--- GIVEN TEXT Enclosed Below ---
English Translation

The preparation method of drug-coated balloon coatings directly affects drug loading capacity, release rate and coating stability. Different preparation processes have their own advantages and disadvantages, adapting to diverse clinical requirements and production scenarios. This article elaborates on the procedures, characteristics and application examples of seven mainstream preparation processes, providing a reference for process selection.

There are various preparation methods for drug-coated balloon coatings, each with unique process characteristics, applicable scenarios and technical key points. The seven mainstream preparation processes are analyzed in detail as follows:

1 Solvent Evaporation Method (Direct Crystalline Coating)

Process Procedures: Drug dissolution (paclitaxel dissolved in organic solvents such as acetone and ethanol) → Coating (ultrasonic spraying or dip coating) → Solvent evaporation (rapid evaporation under controlled temperature and humidity, with drugs deposited in microcrystalline form) → Post-treatment (heat treatment or mechanical compression to enhance adhesion).
--- End of Enclosed GIVEN TEXT ---
▶ WORK INSTRUCTIONS:
(1) Repeat the part of the article on drug-coated balloon coatings that begins with the words containing "English Translation" and ends with "(Direct Crystalline Coating)".
(2) In the article on drug-coated balloon coatings, which organic solvents are given for dissolving paclitaxel in the solvent evaporation method?
You can set aside the lines that come next.
--- INFORMATION SUPPLIED Enclosed Below ---
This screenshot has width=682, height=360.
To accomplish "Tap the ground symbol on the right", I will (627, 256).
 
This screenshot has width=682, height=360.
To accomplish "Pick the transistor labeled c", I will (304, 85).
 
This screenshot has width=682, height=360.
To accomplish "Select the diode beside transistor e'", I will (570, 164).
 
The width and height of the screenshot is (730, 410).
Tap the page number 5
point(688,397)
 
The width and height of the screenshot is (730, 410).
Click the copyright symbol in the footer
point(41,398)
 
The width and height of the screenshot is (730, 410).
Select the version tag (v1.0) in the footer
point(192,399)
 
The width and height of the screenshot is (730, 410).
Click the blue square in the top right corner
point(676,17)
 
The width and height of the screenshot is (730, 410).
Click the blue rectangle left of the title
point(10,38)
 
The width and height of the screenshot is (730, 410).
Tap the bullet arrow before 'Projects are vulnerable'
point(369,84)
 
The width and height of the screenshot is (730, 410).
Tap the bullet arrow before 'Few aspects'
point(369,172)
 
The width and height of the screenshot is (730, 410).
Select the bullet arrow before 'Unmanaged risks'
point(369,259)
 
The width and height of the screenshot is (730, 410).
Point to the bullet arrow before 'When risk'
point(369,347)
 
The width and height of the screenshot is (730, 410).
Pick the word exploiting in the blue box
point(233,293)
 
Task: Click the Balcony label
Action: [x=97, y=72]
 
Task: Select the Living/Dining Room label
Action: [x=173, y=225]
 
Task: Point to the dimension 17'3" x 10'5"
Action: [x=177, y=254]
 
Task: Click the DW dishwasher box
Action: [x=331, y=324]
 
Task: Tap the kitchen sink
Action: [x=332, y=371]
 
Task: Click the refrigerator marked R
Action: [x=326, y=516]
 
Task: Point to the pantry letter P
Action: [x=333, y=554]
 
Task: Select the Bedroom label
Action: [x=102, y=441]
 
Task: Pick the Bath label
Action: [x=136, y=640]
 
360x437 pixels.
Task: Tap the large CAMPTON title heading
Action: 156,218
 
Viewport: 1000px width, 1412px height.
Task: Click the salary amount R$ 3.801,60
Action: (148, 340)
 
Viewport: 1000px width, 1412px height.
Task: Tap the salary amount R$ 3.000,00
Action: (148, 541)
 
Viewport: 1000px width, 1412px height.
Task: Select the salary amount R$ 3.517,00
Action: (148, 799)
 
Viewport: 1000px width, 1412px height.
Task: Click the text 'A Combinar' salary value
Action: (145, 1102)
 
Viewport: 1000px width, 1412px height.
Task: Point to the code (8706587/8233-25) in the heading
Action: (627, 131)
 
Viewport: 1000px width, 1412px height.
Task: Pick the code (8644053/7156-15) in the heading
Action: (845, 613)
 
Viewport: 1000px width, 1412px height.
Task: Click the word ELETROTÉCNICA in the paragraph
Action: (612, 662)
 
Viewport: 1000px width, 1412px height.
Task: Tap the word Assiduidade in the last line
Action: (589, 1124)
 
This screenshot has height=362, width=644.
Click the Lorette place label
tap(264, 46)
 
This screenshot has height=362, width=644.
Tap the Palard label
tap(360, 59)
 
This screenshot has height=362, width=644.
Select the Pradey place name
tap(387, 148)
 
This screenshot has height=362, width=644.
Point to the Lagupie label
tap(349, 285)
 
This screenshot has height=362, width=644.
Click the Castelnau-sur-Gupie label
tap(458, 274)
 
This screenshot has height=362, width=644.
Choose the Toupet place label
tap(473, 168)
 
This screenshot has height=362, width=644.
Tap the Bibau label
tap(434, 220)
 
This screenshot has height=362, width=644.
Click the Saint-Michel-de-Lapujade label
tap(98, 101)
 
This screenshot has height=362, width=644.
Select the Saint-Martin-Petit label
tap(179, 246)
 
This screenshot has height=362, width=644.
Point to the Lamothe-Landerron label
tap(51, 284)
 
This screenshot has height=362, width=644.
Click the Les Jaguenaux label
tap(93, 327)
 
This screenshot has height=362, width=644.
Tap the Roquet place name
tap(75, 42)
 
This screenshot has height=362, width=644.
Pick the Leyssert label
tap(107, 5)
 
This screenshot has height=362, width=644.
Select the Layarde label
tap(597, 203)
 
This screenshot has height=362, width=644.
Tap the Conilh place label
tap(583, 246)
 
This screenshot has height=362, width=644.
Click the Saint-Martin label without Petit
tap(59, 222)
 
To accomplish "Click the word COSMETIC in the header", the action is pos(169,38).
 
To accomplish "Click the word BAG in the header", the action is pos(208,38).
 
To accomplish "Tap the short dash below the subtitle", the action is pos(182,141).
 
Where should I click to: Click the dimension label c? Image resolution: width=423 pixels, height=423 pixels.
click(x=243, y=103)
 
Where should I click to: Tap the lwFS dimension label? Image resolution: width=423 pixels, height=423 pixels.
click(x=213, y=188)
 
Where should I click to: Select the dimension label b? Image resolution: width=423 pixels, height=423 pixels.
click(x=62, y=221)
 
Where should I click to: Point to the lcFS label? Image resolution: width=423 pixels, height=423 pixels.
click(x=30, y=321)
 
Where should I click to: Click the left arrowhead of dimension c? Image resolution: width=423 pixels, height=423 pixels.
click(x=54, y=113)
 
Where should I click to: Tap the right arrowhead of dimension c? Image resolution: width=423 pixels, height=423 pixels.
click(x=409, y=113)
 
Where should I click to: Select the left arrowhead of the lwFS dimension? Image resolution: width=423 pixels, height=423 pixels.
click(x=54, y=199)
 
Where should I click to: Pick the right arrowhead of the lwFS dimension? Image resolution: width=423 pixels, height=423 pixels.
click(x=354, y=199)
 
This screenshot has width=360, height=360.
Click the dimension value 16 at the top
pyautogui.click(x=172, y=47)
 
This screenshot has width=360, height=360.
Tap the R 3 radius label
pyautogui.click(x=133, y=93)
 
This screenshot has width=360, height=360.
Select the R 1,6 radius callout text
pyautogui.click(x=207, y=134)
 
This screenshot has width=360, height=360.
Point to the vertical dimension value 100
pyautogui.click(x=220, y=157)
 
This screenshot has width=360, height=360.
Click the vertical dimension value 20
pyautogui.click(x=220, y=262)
--- End of Enclosed INFORMATION SUPPLIED ---
▶ ANSWERS TO THE EXERCISES:
(1)
English Translation

The preparation method of drug-coated balloon coatings directly affects drug loading capacity, release rate and coating stability. Different preparation processes have their own advantages and disadvantages, adapting to diverse clinical requirements and production scenarios. This article elaborates on the procedures, characteristics and application examples of seven mainstream preparation processes, providing a reference for process selection.

There are various preparation methods for drug-coated balloon coatings, each with unique process characteristics, applicable scenarios and technical key points. The seven mainstream preparation processes are analyzed in detail as follows:

1 Solvent Evaporation Method (Direct Crystalline Coating)

(2) Organic solvents such as acetone and ethanol.